Brown Lentils Dhal with lovely chicken and masala.
What is Dhal/Dal
In Indian cuisine, Dhal or dal is dried, split pulses that do not require soaking before cooking. India is the largest producer of pulses in the world. The term is also used for various soups prepared from these pulses.
A papadam or appalam is an Indian deep-fried dough of black gram bean flour, either fried or cooked with dry heat until crunchy. Other flours made from lentils, chickpeas, rice, tapioca, millet, or potato are also used.
1 cup oil dhal (split pigeon peas)
¼ cup brown lentils
½ cup chana dhal (black chickpea lentils).
½ tsp turmeric
1 tsp mustard seed
1 tsp salt
1 tsp ground coriander powder
1 tsp cumin powder
1 tsp crushed chili
1 tbs ginger
1 tsp garlic paste
1 tsp garam masala
Boil together oil dhal, lentils, and chana dhal until mushy in a large pot.
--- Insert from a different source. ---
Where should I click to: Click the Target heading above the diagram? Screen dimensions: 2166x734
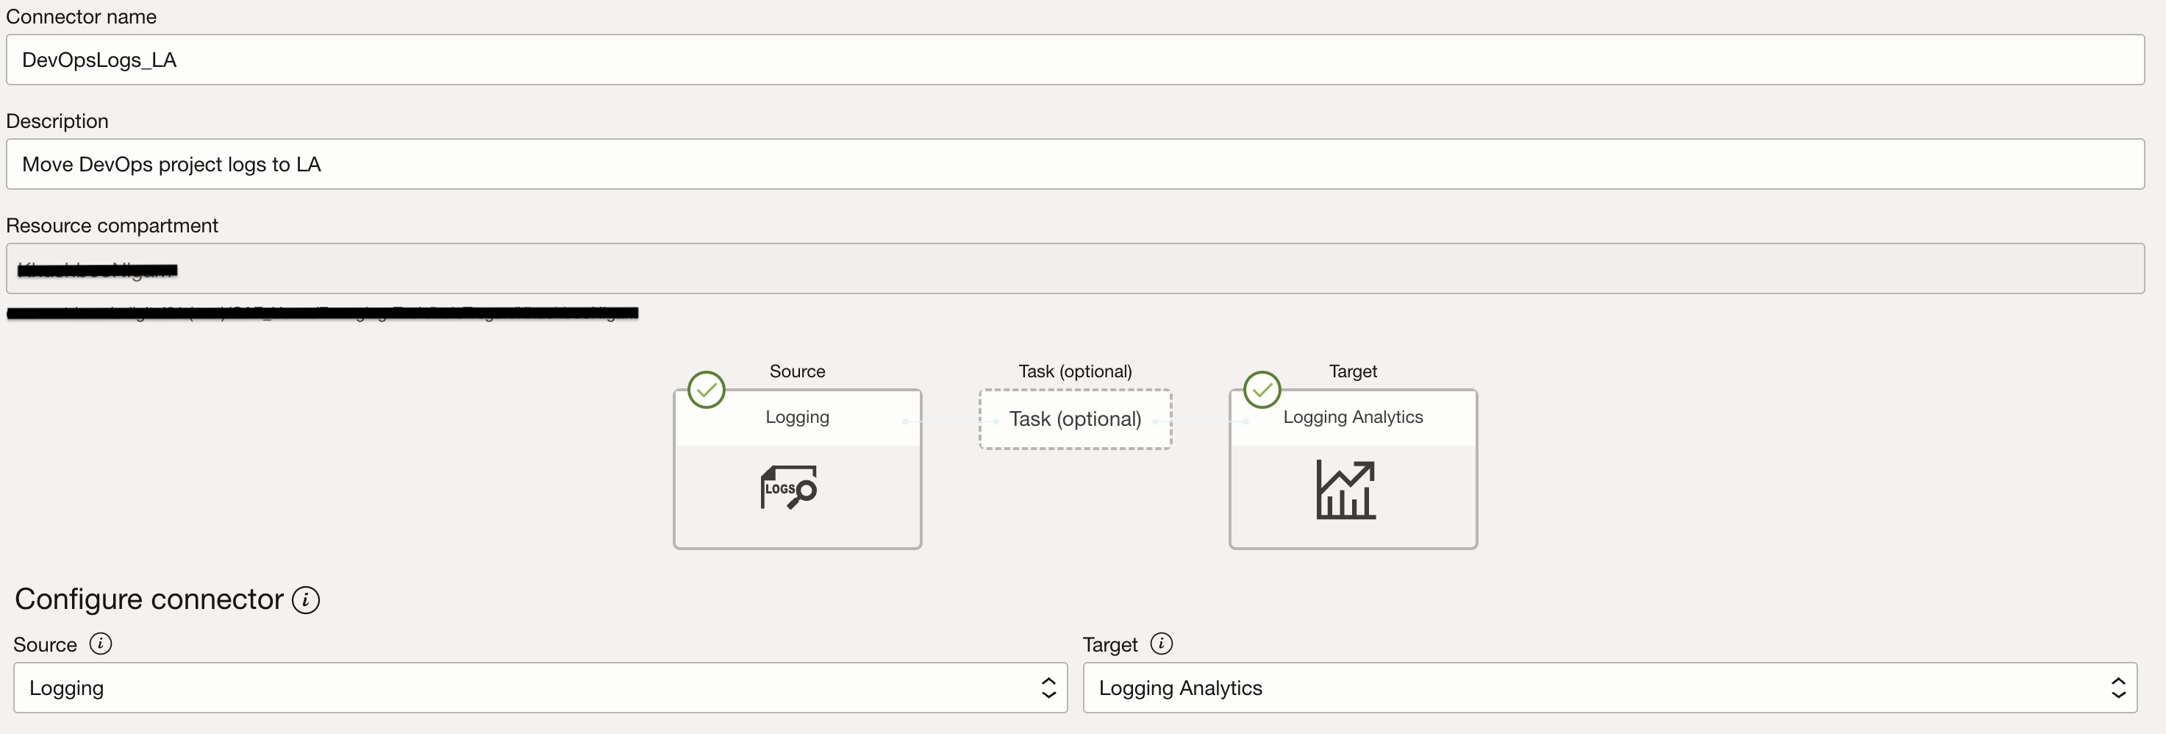click(1353, 371)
Blitz or strain till smooth.
Fry chopped onions, with turmeric, mustard seeds, and achar masala, add your meat or chicken pieces, chopped tomatoes, salt, ground coriander powder, cumin powder, crushed chilies, ginger, and garlic paste.
Cook until almost soft and add the boiled dhal.
Cook through and add chopped coriander leaves and garam masala.